The plunger of the wells sprang upon Halima, opened her scarlet bodice roughly, plunged his claw into her swelling bosom, and withdrew it—empty.
“Kiss her close, my brothers!” whispered Ben-Abid.
A long murmur, like the growl of the tide upon a shingly beach, arose once more from the crowd. Halima turned about, and went slowly in at her lighted doorway, followed by Irena and Boria. The heavy door of palm was shut behind them. The light was hidden. There was a great silence. It was broken by Sadok’s voice screaming in his beard to Ben-Abid, “My money! Give me my money!”
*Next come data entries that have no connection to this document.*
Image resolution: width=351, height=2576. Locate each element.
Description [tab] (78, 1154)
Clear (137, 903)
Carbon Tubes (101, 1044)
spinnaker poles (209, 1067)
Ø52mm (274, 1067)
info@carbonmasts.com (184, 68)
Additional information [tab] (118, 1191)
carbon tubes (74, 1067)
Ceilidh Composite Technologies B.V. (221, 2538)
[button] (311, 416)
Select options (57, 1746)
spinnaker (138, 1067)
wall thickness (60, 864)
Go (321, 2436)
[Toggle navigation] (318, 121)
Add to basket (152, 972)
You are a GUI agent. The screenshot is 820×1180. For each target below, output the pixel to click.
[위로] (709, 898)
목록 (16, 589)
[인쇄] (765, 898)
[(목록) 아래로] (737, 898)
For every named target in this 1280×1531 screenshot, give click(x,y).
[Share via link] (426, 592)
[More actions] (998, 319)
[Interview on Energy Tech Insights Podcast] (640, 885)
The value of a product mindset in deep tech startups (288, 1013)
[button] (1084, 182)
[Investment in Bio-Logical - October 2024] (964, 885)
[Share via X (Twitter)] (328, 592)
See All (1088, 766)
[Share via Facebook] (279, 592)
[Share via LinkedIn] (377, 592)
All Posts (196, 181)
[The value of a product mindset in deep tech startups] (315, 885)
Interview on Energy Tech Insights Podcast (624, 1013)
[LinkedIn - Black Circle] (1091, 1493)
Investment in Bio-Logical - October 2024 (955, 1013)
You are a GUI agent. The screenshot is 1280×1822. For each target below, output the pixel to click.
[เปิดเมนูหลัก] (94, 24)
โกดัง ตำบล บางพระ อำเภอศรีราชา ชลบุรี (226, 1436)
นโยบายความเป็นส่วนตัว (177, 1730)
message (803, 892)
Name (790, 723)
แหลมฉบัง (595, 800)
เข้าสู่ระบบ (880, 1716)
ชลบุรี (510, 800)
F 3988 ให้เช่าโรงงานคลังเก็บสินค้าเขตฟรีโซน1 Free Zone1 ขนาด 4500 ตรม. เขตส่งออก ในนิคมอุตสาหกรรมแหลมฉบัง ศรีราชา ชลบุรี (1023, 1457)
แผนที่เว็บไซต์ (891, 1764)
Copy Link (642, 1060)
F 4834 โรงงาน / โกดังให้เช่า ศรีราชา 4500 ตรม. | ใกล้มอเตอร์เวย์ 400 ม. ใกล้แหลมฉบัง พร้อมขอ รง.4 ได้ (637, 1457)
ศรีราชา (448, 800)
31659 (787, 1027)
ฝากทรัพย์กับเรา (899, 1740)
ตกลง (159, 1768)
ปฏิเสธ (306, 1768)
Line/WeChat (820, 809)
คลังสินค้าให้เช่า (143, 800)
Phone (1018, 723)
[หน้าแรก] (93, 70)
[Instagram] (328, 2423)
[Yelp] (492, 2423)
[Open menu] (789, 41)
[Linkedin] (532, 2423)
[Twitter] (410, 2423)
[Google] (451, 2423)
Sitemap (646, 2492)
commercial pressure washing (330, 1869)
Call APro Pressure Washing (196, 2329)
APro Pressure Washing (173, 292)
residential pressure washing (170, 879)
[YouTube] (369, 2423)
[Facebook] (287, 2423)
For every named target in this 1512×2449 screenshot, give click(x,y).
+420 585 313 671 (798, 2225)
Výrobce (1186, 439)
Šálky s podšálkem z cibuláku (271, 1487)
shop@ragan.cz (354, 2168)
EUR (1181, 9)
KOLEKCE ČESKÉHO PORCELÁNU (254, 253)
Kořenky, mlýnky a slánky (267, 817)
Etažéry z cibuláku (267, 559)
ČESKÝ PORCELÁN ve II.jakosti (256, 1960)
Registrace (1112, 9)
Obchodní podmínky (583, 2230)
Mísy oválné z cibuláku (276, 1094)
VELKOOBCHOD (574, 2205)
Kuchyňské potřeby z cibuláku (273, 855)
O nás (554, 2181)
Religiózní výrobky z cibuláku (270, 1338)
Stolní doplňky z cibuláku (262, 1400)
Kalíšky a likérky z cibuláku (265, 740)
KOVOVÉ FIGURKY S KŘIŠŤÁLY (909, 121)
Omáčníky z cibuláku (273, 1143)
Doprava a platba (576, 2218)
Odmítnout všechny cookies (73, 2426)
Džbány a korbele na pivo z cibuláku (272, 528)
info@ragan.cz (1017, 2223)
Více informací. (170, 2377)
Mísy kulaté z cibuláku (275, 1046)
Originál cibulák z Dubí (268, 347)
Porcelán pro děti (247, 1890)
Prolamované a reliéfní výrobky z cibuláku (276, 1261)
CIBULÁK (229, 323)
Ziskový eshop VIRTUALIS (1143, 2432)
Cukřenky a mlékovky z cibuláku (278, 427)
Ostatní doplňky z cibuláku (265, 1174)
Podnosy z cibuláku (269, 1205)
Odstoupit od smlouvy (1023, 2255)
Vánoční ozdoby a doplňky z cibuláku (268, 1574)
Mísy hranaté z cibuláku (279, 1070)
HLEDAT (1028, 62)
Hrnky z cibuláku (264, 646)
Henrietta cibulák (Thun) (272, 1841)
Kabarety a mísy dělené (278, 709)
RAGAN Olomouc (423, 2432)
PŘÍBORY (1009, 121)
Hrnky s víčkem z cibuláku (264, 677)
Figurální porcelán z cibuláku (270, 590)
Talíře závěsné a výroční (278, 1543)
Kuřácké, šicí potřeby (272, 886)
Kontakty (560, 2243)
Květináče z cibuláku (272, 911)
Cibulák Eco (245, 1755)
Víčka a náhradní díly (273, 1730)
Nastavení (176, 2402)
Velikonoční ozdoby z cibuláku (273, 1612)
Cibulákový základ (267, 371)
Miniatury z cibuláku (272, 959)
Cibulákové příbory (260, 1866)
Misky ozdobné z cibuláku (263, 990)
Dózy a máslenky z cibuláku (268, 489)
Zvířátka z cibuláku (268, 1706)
He snatched it with a howl, and went capering forth into the darkness.
When the next night fell upon the desert there was a great crowd assembled in the café of the dancers. The pipers blew into their pipes, and swayed upon their haunches, turning their glittering eyes to and fro to see what man had a mind to press a piece of money upon their well greased foreheads. The dancers came and went, promenading arm in arm upon the earthen floor, or leaping with hands outstretched and fingers fluttering. The Kabyle attendant slipped here and there with the coffee cups, and the wreaths of smoke curled lightly upward towards the wooden roof.
But Halima came not through the open doorway holding the scarlet handkerchiefs above her head.
And presently, late in the night, they laid her body in a palanquin, and set the palanquin upon a running camel, and, while the dancers shrilled their lament amid the sands, they bore her away into the darkness of the dunes towards the south and the tents of her own people.
The jackals laughed as she went by.
But the hedgehog’s foot was left lying upon the floor of her chamber. Not one of the dancers would touch it.